Building resilience – the role of friendships

How many friends do we really need? Isn’t it quality, rather than quantity, that counts? Is it better to focus on a handful of key friendships? Or should you try to make friends wherever you go?

We are a tribal specijump-628431_1920es and often – not always – more likely to thrive when we actively connect. We tend to feel safer and gain a sense of belonging and greater self-acceptance, more resilience, even a stronger immune system. A good social support network can help us through tough times, whether the washing machine has flooded or we’ve had a year filled with loss or chronic illness.
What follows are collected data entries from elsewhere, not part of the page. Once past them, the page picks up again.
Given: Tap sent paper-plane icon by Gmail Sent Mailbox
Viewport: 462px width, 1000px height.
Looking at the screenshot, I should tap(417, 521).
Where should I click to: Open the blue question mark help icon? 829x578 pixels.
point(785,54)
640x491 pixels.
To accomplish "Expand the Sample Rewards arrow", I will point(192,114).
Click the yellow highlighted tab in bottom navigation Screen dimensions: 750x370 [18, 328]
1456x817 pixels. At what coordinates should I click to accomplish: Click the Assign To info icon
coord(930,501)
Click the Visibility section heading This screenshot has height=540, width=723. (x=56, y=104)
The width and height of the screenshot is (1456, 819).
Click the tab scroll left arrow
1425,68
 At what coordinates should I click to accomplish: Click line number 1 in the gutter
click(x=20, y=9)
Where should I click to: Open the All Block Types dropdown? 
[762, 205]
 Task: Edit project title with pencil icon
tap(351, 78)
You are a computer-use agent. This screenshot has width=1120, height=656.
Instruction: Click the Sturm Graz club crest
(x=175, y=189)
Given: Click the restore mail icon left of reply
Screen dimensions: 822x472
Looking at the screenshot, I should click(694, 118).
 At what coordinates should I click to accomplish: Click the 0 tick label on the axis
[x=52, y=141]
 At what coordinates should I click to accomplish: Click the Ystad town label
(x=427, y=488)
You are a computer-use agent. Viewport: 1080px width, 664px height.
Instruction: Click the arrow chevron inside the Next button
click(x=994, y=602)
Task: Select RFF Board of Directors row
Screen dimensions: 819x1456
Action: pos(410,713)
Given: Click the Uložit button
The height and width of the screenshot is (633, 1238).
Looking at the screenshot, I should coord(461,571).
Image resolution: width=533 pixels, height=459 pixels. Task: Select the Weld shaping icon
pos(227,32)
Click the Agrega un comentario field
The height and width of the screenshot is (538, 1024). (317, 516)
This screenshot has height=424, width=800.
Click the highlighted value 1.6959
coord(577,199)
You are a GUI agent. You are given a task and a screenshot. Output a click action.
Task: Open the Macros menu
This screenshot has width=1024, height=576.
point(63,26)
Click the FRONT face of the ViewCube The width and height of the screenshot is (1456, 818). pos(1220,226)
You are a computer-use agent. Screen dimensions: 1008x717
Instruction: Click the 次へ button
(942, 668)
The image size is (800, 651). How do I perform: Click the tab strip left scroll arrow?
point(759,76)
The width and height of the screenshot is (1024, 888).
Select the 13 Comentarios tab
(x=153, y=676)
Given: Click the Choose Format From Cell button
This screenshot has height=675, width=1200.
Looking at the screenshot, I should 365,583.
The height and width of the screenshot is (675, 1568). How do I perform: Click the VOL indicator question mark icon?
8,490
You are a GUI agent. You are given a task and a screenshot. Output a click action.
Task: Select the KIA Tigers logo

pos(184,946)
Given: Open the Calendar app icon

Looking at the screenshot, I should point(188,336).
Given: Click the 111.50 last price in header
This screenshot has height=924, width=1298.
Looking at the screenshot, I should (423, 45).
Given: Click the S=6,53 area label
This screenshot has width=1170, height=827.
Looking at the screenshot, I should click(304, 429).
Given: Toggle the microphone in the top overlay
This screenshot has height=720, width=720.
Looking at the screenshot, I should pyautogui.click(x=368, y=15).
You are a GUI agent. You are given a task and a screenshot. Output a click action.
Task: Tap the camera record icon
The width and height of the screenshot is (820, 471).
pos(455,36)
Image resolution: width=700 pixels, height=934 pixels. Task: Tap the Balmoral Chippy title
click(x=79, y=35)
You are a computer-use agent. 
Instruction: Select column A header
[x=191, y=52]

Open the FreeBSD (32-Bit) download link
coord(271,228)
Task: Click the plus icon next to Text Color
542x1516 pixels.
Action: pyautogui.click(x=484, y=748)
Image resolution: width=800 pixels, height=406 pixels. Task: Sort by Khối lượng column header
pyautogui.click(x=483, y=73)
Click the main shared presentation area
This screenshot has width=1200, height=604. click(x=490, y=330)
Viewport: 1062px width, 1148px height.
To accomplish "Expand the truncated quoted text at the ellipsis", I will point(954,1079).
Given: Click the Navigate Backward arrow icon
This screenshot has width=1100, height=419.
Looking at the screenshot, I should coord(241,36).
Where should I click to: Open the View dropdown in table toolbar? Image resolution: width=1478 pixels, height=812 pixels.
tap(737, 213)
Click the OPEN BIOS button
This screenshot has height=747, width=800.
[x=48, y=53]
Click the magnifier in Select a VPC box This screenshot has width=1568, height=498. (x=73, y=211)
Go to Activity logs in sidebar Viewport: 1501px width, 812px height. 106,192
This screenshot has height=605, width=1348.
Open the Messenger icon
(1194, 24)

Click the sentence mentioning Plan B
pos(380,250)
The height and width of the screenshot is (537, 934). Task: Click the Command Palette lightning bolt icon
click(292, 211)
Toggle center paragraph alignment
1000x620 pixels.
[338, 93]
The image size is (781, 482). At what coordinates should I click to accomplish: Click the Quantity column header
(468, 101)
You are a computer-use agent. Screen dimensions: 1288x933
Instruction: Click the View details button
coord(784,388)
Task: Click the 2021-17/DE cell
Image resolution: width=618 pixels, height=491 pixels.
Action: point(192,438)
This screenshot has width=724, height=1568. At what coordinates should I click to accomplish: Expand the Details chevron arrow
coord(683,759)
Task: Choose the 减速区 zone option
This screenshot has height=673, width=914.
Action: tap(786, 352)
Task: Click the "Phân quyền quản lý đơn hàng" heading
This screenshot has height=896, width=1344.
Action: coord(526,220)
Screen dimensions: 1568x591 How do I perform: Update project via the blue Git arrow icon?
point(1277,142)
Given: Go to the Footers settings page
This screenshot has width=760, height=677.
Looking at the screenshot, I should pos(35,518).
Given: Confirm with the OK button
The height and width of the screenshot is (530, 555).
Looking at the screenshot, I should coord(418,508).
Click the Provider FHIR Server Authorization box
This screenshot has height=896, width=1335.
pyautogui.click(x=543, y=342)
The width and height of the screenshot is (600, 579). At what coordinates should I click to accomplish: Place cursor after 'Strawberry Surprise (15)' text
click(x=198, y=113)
It can prevent excess stress, depression and anxiety or speed up recovery from these.

“Besties” are great, but a significant number of the more psychologically flexible and resilient people I see in my clinics and in my own social life tend to have a variety of friends of different ages as well as from different eras and areas of their lives. For example, the squash buddies, cycling club chums, three best friends from school, good mates acquired in past jobs, their partner’s friends. But how to juggle all of these without getting stressed by so many potential demands on your time?

1) Make an inventory. Jot down on paper, who are my friends or circles of friends? How satisfied am I with the quality and quantity of my interactions with them? How often would I like to talk to/see specific existing pals of mine? Which of my values and interests are perhaps underrepresented in my current friendships?

2) Tweak your behaviour as desired. It’s good to have friendships where the focus is on physical or mental activity. Try a new hobby for meeting new people. Don’t wait to be “chosen”, do the choosing yourself by starting chats, and do initiate get-togethers with dormant friends. If you have a tendency to get exhausted with too many obligations to people, learn to say no, and make sure you are heard when you need talk time, or support. Also remember, you don’t have to stay friends with people you don’t want to stay friends with!

3) Seek help if social anxiety, lack of assertiveness or other psychological factors act as obstacles to reaching your ideal friendship balance. Don’t be held back by uncomfortable feelings such as fear of rejection or misplaced guilt. You can learn to hold these lightly in the pursuit of your valued actions. A few sessions with a CBT or ACT therapist can make a big difference if you are a bit stuck on this. Or a heart to heart with a really good friend.